Material for the task:
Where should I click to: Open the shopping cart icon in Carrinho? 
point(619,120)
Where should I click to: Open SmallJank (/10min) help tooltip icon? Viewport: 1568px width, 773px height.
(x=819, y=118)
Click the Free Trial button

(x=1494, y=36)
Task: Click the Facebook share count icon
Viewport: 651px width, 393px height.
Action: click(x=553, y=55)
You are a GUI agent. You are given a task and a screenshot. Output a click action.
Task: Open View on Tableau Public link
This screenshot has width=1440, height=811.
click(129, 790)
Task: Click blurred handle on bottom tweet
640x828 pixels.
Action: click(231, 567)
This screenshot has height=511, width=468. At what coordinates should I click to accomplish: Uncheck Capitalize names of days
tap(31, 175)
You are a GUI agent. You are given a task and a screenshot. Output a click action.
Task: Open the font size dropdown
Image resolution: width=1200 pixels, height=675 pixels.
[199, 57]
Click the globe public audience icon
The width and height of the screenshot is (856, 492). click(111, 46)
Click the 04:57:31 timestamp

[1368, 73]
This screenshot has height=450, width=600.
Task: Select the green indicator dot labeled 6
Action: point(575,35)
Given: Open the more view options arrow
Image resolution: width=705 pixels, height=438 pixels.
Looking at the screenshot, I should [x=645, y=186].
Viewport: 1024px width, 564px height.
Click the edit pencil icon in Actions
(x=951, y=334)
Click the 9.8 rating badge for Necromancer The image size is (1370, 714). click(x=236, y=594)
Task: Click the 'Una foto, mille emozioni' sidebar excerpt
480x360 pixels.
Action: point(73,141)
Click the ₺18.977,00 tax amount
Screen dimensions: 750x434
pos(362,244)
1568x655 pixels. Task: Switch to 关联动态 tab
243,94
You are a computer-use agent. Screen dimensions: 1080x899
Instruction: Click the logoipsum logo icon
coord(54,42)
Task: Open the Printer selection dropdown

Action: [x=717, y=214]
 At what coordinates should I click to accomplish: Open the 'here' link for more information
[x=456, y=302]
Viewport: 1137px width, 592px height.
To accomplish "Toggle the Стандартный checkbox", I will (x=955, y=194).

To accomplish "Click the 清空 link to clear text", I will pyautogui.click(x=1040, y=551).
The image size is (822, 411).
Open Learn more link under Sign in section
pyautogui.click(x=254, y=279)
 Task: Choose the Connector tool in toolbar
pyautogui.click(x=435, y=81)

The problem: Transcribe the lines above between the line holding "Given: Open the more view options arrow" and the line holding "Click the 9.8", inclusive, exactly as they stand and with nothing added.

Exercise result:
Given: Open the more view options arrow
Image resolution: width=705 pixels, height=438 pixels.
Looking at the screenshot, I should [x=645, y=186].
Viewport: 1024px width, 564px height.
Click the edit pencil icon in Actions
(x=951, y=334)
Click the 9.8 rating badge for Necromancer The image size is (1370, 714). click(x=236, y=594)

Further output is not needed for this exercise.